Accepter et pérenniser cette technique est à la fois une malhonnêteté intellectuelle et une faiblesse sur le plan politique. Les choix politiques de 2011 vont-ils s’inscrire dans la continuité de ceux de 2004, ou bien les politiques feront-ils preuve de lucidité et de courage pour privilégier des orientations solides et médicalement éthiques ? »

Notes

* Fondation pour la recherche sur les maladies génétiques de l’intelligence

POUR

DR NELLY ACHOUR-FRYDMAN, BIOLOGISTE, RESPONSABLE DE L’UNITÉ DE BIOLOGIE DE LA REPRODUCTION À L’HÔPITAL ANTOINE-BÉCLÈRE (CLAMART), QUI A PARTICIPÉ À LA DÉMARCHE

« La sœur aînée d’Umut-Talha, qui a 3 ans, va pouvoir bénéficier d’une greffe de moelle grâce au sang de cordon ombilical de son frère. Si la greffe prend, cette enfant pourra éviter les transfusions mensuelles nécessaires à sa survie. Il s’est avéré, après des recherches, qu’il n’y avait pas de donneur compatible dans son cas, ni dans la famille, ni dans les banques de dons de moelle et de sang de cordon.

Certes, il serait plus simple de disposer de banques de sang de cordon plus nombreuses, mais pour l’heure, celles-ci sont en nombre insuffisant en France…

Beaucoup de fantasmes circulent autour de nos pratiques, les associant à de l’eugénisme, à une véritable industrie d’embryons ! Dans les faits, une FIV a été pratiquée, donnant six embryons. Un DPI (diagnostic préimplantatoire) a été réalisé sur chacun d’eux, associé à un typage HLA (antigènes des leucocytes humains) destiné à vérifier la compatibilité avec la petite fille à soigner. Trois embryons étaient indemnes de la maladie, dont un était compatible et deux non compatibles. Un embryon compatible et un non compatible ont été implantés, à la demande des parents. Le couple désirait un enfant, certes indemne de la maladie, mais sans garantie de compatibilité avec leur fille…

Précisons que le DPI avec HLA est proposé lorsque aucun donneur compatible n’a été identifié. Cette technique est soumise à une législation particulière et à une autorisation de l’Agence de biomédecine.

Avoir un enfant pour en soigner un autre ? Ce n’est pas nouveau. Tous les hématologues conseillent aux parents d’un enfant leucémique de concevoir un autre enfant pour tenter de guérir celui qui est malade par un don de moelle, si par chance il s’avérait compatible.

Certains prévoient des dégâts psychologiques chez cet enfant. Mais de toute façon, quand un enfant est malade, la fratrie en souffre.
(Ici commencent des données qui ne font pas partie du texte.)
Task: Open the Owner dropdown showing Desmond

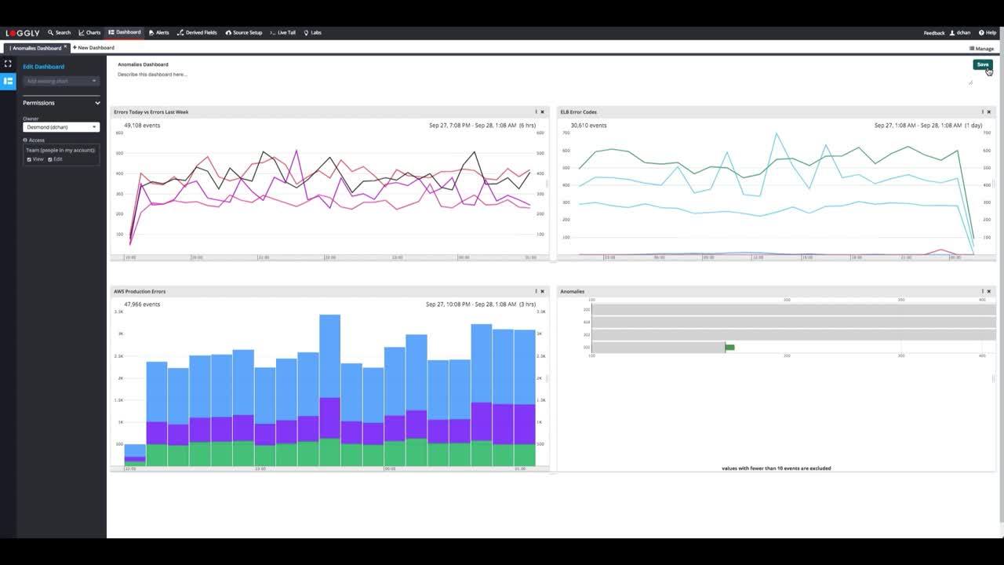Action: 61,127
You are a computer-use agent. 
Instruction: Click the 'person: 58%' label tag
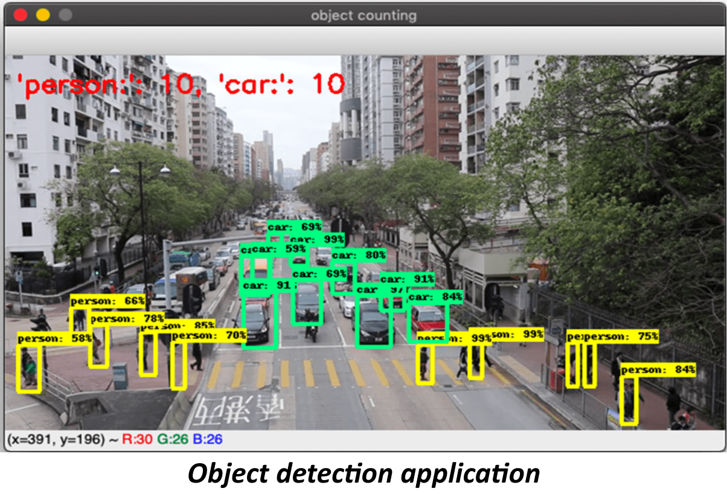tap(54, 339)
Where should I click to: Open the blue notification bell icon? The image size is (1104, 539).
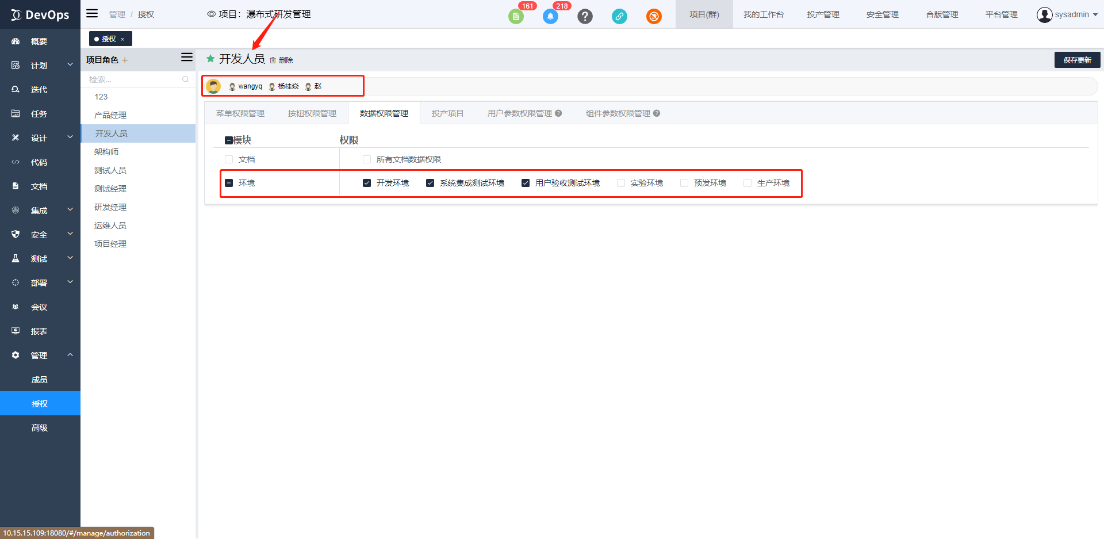[550, 17]
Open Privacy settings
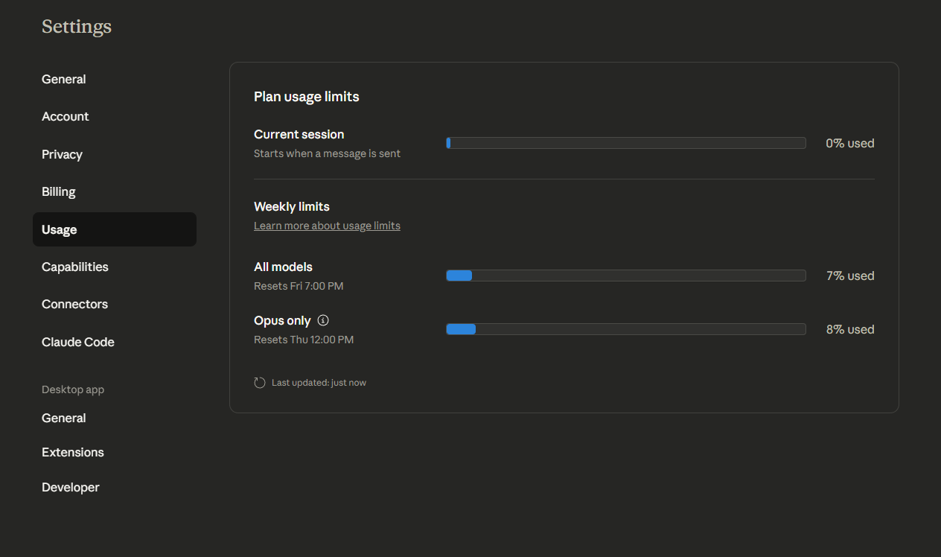The image size is (941, 557). pyautogui.click(x=62, y=154)
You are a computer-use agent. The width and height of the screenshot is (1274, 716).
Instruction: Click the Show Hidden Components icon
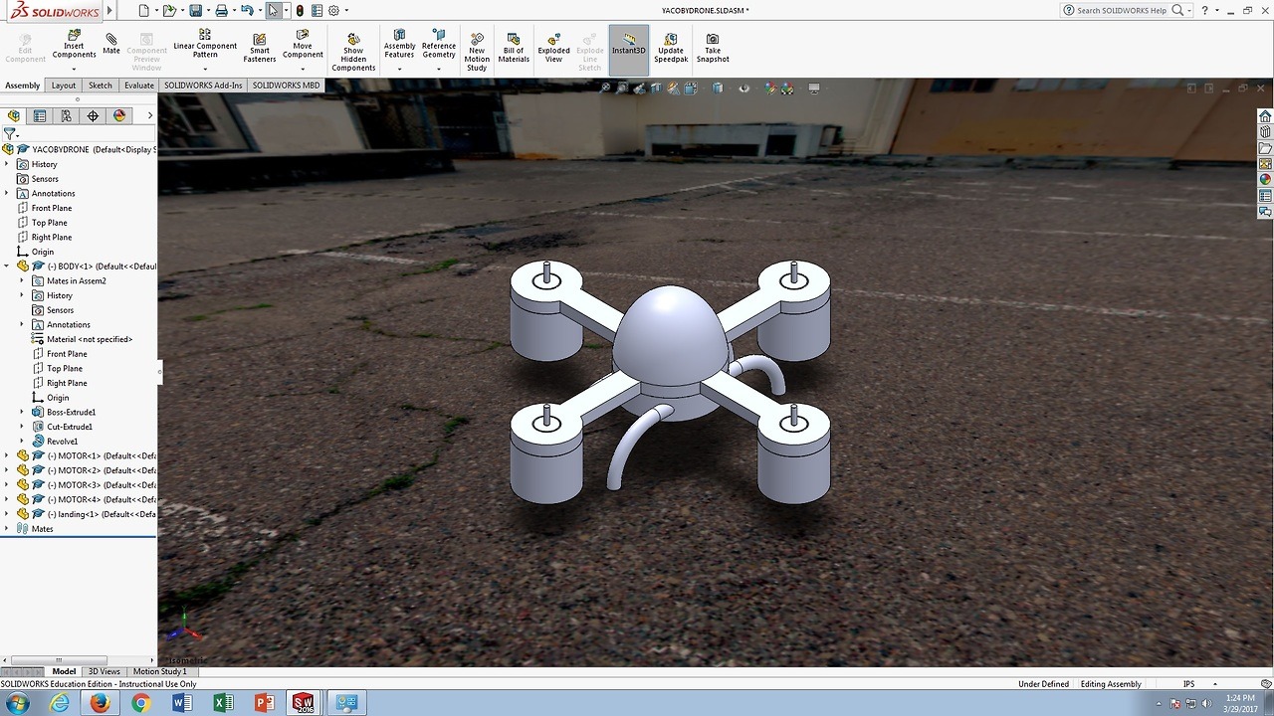353,52
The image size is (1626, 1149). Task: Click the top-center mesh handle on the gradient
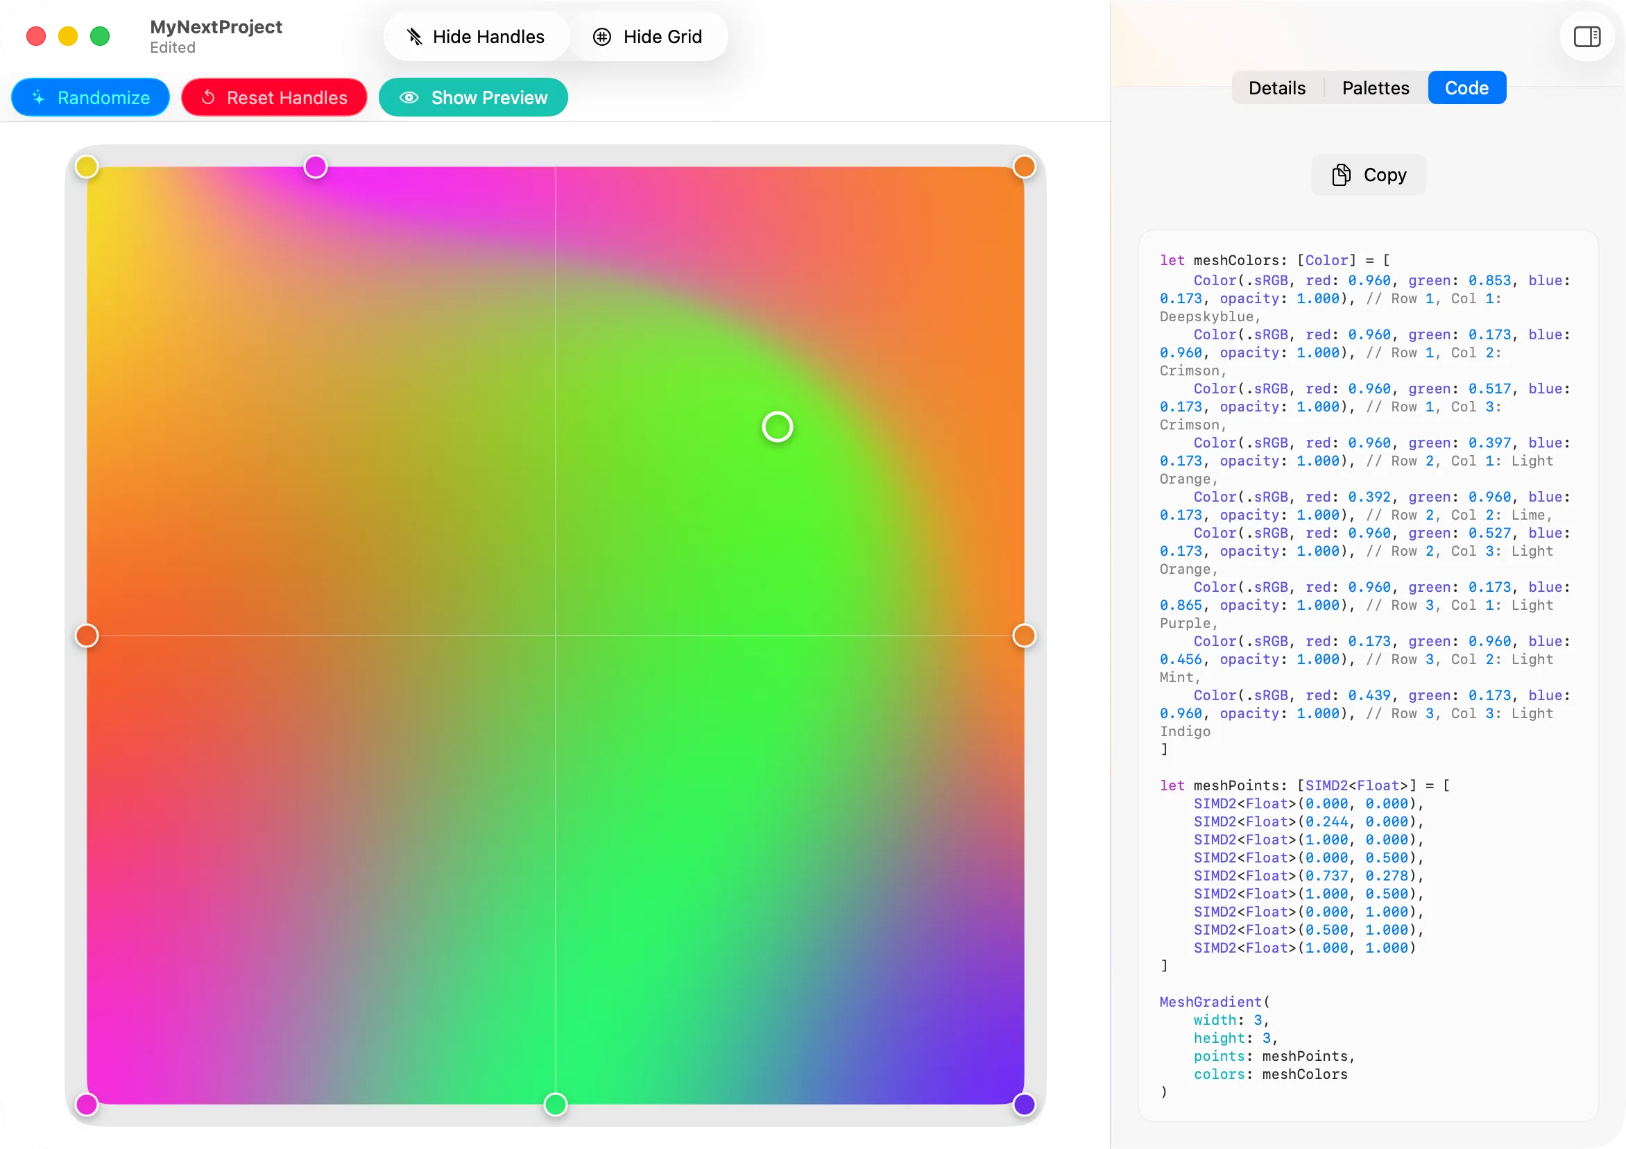tap(316, 166)
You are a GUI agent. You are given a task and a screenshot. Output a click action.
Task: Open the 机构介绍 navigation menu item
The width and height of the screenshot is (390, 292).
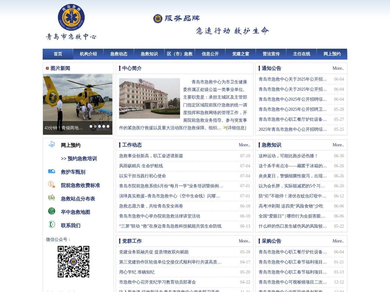(88, 54)
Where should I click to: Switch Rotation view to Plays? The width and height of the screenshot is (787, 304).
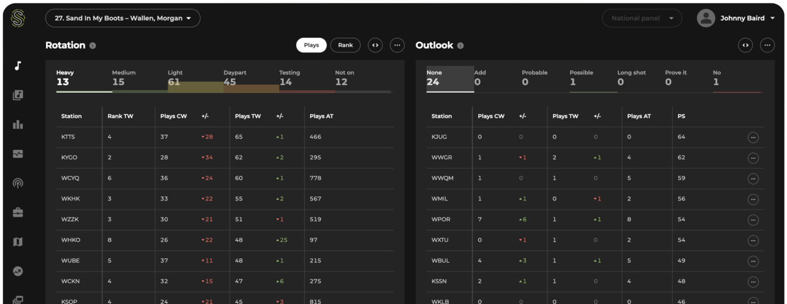(x=311, y=45)
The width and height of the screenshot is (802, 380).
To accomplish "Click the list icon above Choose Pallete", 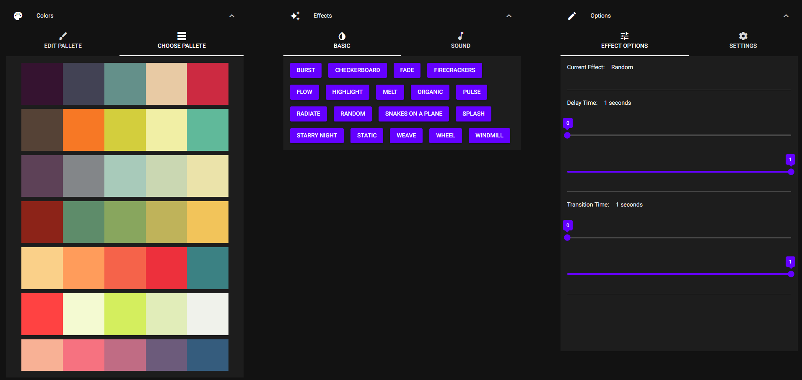I will coord(181,36).
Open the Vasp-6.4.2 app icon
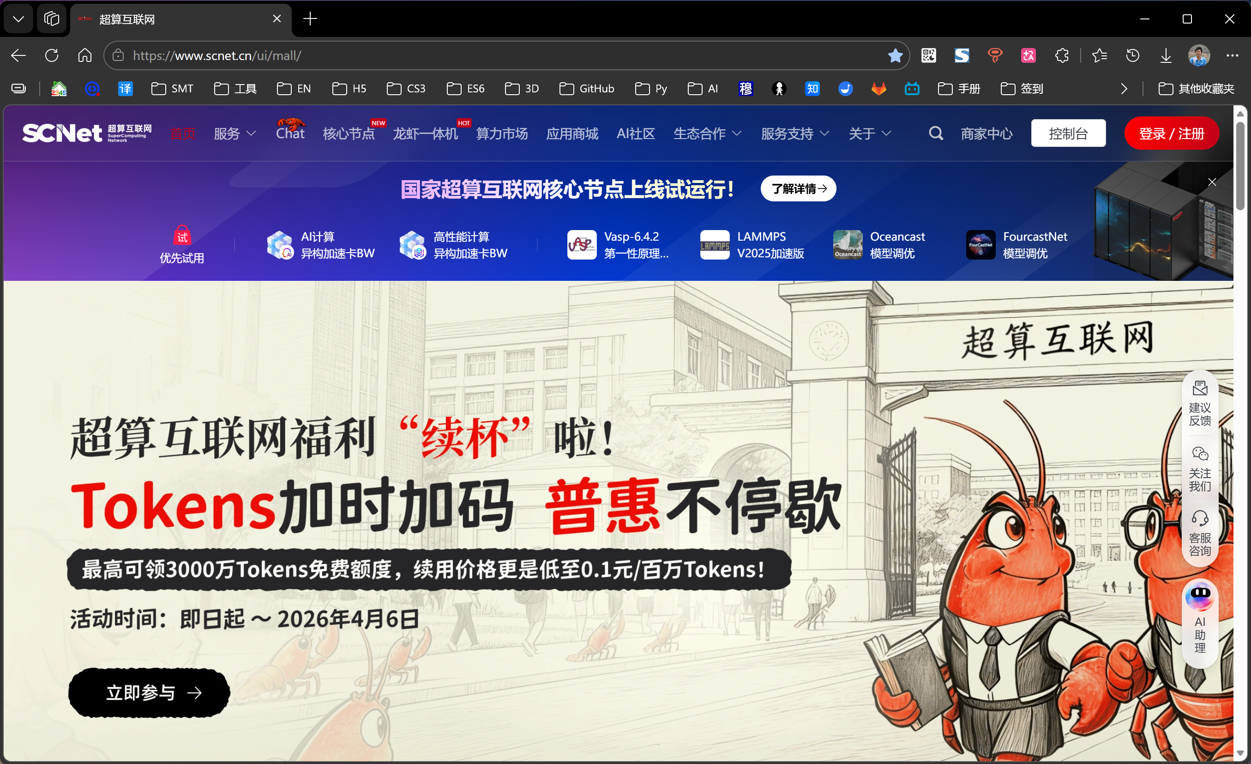1251x764 pixels. click(x=582, y=245)
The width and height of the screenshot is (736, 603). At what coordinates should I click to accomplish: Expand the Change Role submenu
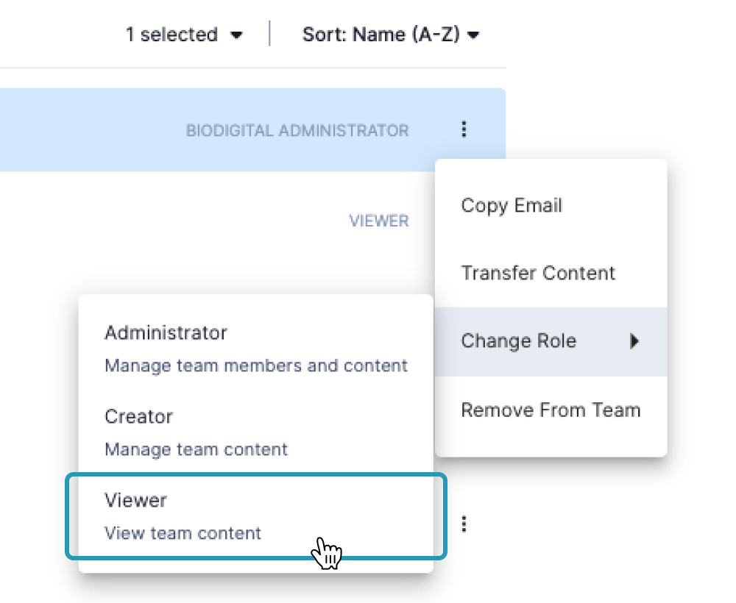click(518, 341)
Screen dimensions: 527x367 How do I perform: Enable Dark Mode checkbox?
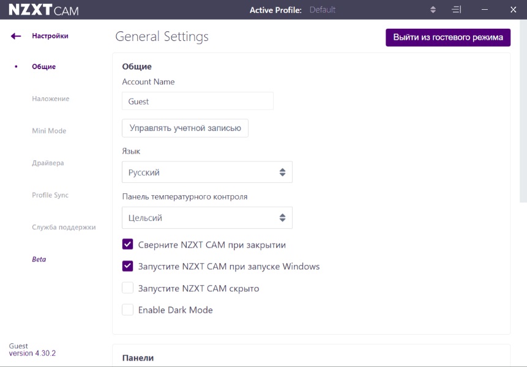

Rappelons tout de même le contexte : il y a déjà deux enfants gravement malades dans la famille. »

POUR

PR PHILIPPE JEAMMET, PSYCHIATRE, PSYCHANALYSTE, CHEF DU SERVICE DE PSYCHIATRIE DES ADOLESCENTS ET DES JEUNES ADULTES À L’INSTITUT MUTUALISTE MONTSOURIS (PARIS)

« Cette démarche fait partie de ces apports de la modernité qui sont intéressants. Un enfant conçu dans ces circonstances, pourquoi pas ? C’est une chance pour lui ; il peut rendre service à sa fratrie. La gratitude à son égard peut l’aider.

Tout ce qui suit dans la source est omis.